- Work instruction
Copy down all of the data underneath, exactly as shown.

- Task input

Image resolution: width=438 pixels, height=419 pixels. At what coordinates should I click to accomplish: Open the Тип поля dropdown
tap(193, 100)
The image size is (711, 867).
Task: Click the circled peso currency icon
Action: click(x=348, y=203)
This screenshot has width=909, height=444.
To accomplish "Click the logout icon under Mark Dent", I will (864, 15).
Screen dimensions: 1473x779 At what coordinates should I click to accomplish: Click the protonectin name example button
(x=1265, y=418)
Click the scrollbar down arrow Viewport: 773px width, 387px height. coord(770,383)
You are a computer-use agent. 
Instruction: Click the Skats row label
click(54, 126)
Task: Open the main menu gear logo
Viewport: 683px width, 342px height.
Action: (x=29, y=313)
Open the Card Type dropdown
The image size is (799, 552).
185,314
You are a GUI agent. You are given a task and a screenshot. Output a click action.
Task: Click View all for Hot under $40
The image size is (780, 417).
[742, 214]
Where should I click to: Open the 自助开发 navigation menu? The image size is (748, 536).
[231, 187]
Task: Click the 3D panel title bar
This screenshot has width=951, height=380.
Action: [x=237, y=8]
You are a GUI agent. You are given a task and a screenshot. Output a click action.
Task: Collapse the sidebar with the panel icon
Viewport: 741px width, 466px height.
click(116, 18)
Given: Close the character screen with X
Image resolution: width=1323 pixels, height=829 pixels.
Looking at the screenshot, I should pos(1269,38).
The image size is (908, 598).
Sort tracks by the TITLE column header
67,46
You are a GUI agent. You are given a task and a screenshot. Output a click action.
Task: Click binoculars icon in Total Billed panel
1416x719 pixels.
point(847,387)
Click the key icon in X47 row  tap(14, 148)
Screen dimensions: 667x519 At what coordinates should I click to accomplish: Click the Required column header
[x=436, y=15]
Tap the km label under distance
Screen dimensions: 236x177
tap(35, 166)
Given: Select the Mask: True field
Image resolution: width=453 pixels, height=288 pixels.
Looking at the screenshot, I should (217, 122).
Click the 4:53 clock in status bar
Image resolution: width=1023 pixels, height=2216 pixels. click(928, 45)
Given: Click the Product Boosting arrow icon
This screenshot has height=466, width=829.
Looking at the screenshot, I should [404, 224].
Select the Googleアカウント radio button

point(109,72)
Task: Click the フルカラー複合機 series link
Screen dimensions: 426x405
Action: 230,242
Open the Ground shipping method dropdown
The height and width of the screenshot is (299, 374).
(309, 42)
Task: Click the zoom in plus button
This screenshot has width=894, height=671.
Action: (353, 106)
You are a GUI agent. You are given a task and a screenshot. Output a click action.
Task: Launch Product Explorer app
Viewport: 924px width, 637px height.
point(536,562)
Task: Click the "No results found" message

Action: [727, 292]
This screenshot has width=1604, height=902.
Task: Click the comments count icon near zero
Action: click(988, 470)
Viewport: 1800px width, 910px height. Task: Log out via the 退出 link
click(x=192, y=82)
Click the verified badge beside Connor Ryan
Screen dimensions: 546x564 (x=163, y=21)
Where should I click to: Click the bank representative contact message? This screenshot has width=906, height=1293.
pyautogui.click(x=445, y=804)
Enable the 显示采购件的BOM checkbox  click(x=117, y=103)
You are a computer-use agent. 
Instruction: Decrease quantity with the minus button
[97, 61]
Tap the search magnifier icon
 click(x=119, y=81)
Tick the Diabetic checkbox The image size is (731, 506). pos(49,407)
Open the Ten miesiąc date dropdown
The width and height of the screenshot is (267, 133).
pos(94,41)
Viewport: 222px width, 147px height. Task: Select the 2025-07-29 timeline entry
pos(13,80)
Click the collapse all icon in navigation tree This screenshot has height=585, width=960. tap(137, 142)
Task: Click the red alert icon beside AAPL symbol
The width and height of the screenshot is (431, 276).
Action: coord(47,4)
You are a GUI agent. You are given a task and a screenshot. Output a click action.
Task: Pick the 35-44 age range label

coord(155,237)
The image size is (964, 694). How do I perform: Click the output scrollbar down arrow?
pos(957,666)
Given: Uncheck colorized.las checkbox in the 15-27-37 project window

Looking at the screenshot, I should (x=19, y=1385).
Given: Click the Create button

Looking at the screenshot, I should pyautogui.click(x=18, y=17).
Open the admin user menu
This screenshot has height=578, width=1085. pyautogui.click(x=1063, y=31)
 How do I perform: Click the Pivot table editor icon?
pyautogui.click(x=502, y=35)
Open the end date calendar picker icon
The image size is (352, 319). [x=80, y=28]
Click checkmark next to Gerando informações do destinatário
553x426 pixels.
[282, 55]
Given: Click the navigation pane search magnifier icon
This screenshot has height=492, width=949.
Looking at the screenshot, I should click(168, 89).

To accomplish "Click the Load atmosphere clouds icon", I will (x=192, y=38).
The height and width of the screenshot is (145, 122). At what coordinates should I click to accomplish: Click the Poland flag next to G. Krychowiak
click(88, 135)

- Written solution
Image resolution: width=438 pixels, height=419 pixels. At what coordinates should I click to accomplish: Open the Тип поля dropdown
tap(193, 100)
The image size is (711, 867).
Task: Click the circled peso currency icon
Action: click(x=348, y=203)
This screenshot has width=909, height=444.
To accomplish "Click the logout icon under Mark Dent", I will (864, 15).
Screen dimensions: 1473x779 At what coordinates should I click to accomplish: Click the protonectin name example button
(x=1265, y=418)
Click the scrollbar down arrow Viewport: 773px width, 387px height. coord(770,383)
You are a computer-use agent. 
Instruction: Click the Skats row label
click(54, 126)
Task: Open the main menu gear logo
Viewport: 683px width, 342px height.
Action: (x=29, y=313)
Open the Card Type dropdown
The image size is (799, 552).
185,314
You are a GUI agent. You are given a task and a screenshot. Output a click action.
Task: Click View all for Hot under $40
The image size is (780, 417).
[742, 214]
Where should I click to: Open the 自助开发 navigation menu? The image size is (748, 536).
[231, 187]
Task: Click the 3D panel title bar
This screenshot has width=951, height=380.
Action: [x=237, y=8]
You are a GUI agent. You are given a task and a screenshot. Output a click action.
Task: Collapse the sidebar with the panel icon
Viewport: 741px width, 466px height.
click(116, 18)
Given: Close the character screen with X
Image resolution: width=1323 pixels, height=829 pixels.
Looking at the screenshot, I should pos(1269,38).
The image size is (908, 598).
Sort tracks by the TITLE column header
67,46
You are a GUI agent. You are given a task and a screenshot. Output a click action.
Task: Click binoculars icon in Total Billed panel
1416x719 pixels.
point(847,387)
Click the key icon in X47 row  tap(14, 148)
Screen dimensions: 667x519 At what coordinates should I click to accomplish: Click the Required column header
[x=436, y=15]
Tap the km label under distance
Screen dimensions: 236x177
tap(35, 166)
Given: Select the Mask: True field
Image resolution: width=453 pixels, height=288 pixels.
Looking at the screenshot, I should (217, 122).
Click the 4:53 clock in status bar
Image resolution: width=1023 pixels, height=2216 pixels. click(928, 45)
Given: Click the Product Boosting arrow icon
This screenshot has height=466, width=829.
Looking at the screenshot, I should [404, 224].
Select the Googleアカウント radio button

point(109,72)
Task: Click the フルカラー複合機 series link
Screen dimensions: 426x405
Action: 230,242
Open the Ground shipping method dropdown
The height and width of the screenshot is (299, 374).
(309, 42)
Task: Click the zoom in plus button
This screenshot has width=894, height=671.
Action: (353, 106)
You are a GUI agent. You are given a task and a screenshot. Output a click action.
Task: Launch Product Explorer app
Viewport: 924px width, 637px height.
point(536,562)
Task: Click the "No results found" message

Action: [727, 292]
This screenshot has width=1604, height=902.
Task: Click the comments count icon near zero
Action: click(988, 470)
Viewport: 1800px width, 910px height. Task: Log out via the 退出 link
click(x=192, y=82)
Click the verified badge beside Connor Ryan
Screen dimensions: 546x564 (x=163, y=21)
Where should I click to: Click the bank representative contact message? This screenshot has width=906, height=1293.
pyautogui.click(x=445, y=804)
Enable the 显示采购件的BOM checkbox  click(x=117, y=103)
You are a computer-use agent. 
Instruction: Decrease quantity with the minus button
[97, 61]
Tap the search magnifier icon
 click(x=119, y=81)
Tick the Diabetic checkbox The image size is (731, 506). pos(49,407)
Open the Ten miesiąc date dropdown
The width and height of the screenshot is (267, 133).
pos(94,41)
Viewport: 222px width, 147px height. Task: Select the 2025-07-29 timeline entry
pos(13,80)
Click the collapse all icon in navigation tree This screenshot has height=585, width=960. tap(137, 142)
Task: Click the red alert icon beside AAPL symbol
The width and height of the screenshot is (431, 276).
Action: coord(47,4)
You are a GUI agent. You are given a task and a screenshot. Output a click action.
Task: Pick the 35-44 age range label

coord(155,237)
The image size is (964, 694). How do I perform: Click the output scrollbar down arrow?
pos(957,666)
Given: Uncheck colorized.las checkbox in the 15-27-37 project window

Looking at the screenshot, I should (x=19, y=1385).
Given: Click the Create button

Looking at the screenshot, I should pyautogui.click(x=18, y=17).
Open the admin user menu
This screenshot has height=578, width=1085. pyautogui.click(x=1063, y=31)
 How do I perform: Click the Pivot table editor icon?
pyautogui.click(x=502, y=35)
Open the end date calendar picker icon
The image size is (352, 319). [x=80, y=28]
Click checkmark next to Gerando informações do destinatário
553x426 pixels.
[282, 55]
Given: Click the navigation pane search magnifier icon
This screenshot has height=492, width=949.
Looking at the screenshot, I should click(168, 89).

To accomplish "Click the Load atmosphere clouds icon", I will (x=192, y=38).
The height and width of the screenshot is (145, 122). At what coordinates should I click to accomplish: Click the Poland flag next to G. Krychowiak
click(88, 135)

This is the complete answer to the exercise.